> **SOURCE**:
═══
Compression springs are also particularly suitable, low-cost and
versatile spring elements that can be used to provide both tension
and damping.
[0043] It is particularly advantageous if the guide hole, viewed in
cross-section, has a narrowing which damps radial and/or axial
movement of the housing.
[0044] The guide hole is preferably wider than the bolt thickness
so that the bolt can be fed through the guide hole easily. If the
bolt then moves with the housing as a result of temperature changes
for example, then such a guide hole makes little contribution to
deliberate damping of these movements and hence to the rigidity of
the combustion chamber; this is why the guide hole is narrowed in
this advantageous embodiment, so that the bolt which moves in the
guide hole rubs against the narrowing, thereby damping movements
and/or vibrations of the housing by friction.
[0045] In a combustion chamber according to the invention (annular
combustion chamber), individual combustion chambers (cans) can also
be provided, distributed around the perimeter of the combustion
chamber, each forming a separate combustion chamber for a burner
arranged in each one. This reduces in particular the noise
generation during operation of the gas turbine because the
individual contributions from the burners to the overall noise
generation are decoupled from each other and no noise vibrations
can build up. Furthermore, the individual combustion chambers can
each have an inner housing similar to the construction of the
combustion chamber according to the invention.
[0046] Thus in a further advantageous development of the invention,
a combustion chamber is obtained that is connected to at least one
individual combustion chamber, the housing of the combustion
chamber being connected to at least one inner housing of an
individual combustion chamber in such a way that during operation
of the combustion chamber the thermal expansion component of the
inner housing in the radial direction is essentially equal to the
thermal expansion component of the housing in the radial
direction.
[0047] In this way it is ensured that cooling air used to cool the
housing of the combustion chamber and/or inner housing of the
individual combustion chambers does not escape accidentally into
the interior area of the combustion chamber through a gap formed at
the joint between housing and inner housing, and so is not lost to
the combustion.
[0048] In a further advantageous development of the invention, the
housing is supported in the area of a hot gas outlet orifice and in
the area of a burner installation receptacle.
[0049] During operation of the gas turbine, the housing is subject
to deformations caused by the thermal expansion forces that arise.
This means that the housing expands and/or contracts both with
respect to its longitudinal orientation and across its width
(radial direction).
[0050] In order to permit said thermal expansion movements, the
housing is suspended in a self-supporting arrangement, i.e. only
supported in the area of a hot gas outlet orifice and in the area
of a burner installation receptacle. Thus the housing can swing
freely between said supports, taking up movements of the
housing.
[0051] The burner installation receptacle is advantageously
designed as an inner housing of an individual combustion chamber or
as a burner receptacle, in particular as a burner slide-in
receptacle.
═══
> **INSTRUCTIONS FOR THE TASK**:
Decide whether each statement agrees with the combustion chamber passage. Answer yes or no for each, and quote the words of the passage that settle it.
1. The guide hole is preferably narrower than the bolt thickness.
2. Using individual combustion chambers reduces noise because the burners' contributions to the noise are decoupled from each other.
3. The housing is supported only in the area of a hot gas outlet orifice and in the area of a burner installation receptacle.
The data plays no part in this work.

> **RECORDS SUPPLIED**:
═══
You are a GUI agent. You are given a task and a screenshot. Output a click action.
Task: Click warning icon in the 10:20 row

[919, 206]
═══
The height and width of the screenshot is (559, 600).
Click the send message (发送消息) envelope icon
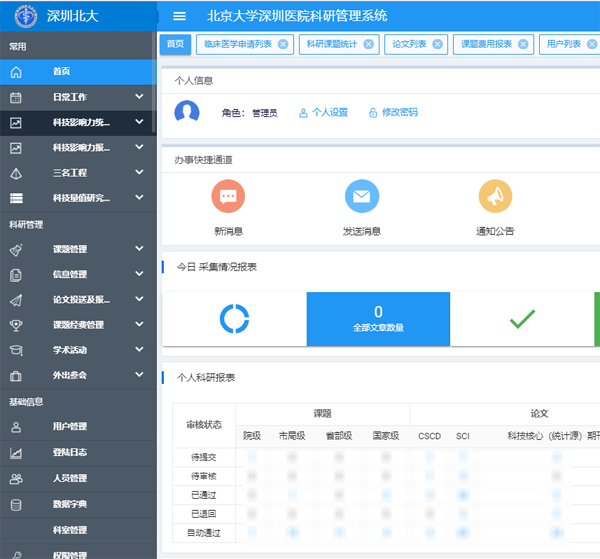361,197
═══
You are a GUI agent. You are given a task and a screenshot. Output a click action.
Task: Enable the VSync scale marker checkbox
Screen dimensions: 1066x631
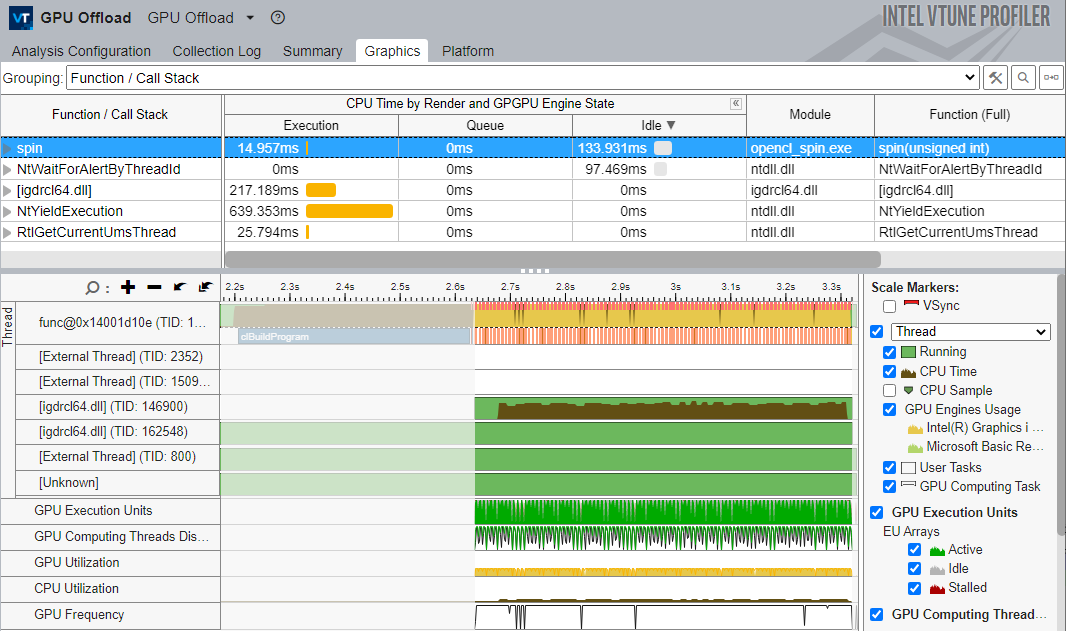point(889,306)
═══
> **EXERCISE SOLUTION**:
1. No: "The guide hole is preferably wider than the bolt thickness"
2. Yes: "the individual contributions from the burners to the overall noise generation are decoupled from each other"
3. Yes: "only supported in the area of a hot gas outlet orifice and in the area of a burner installation receptacle"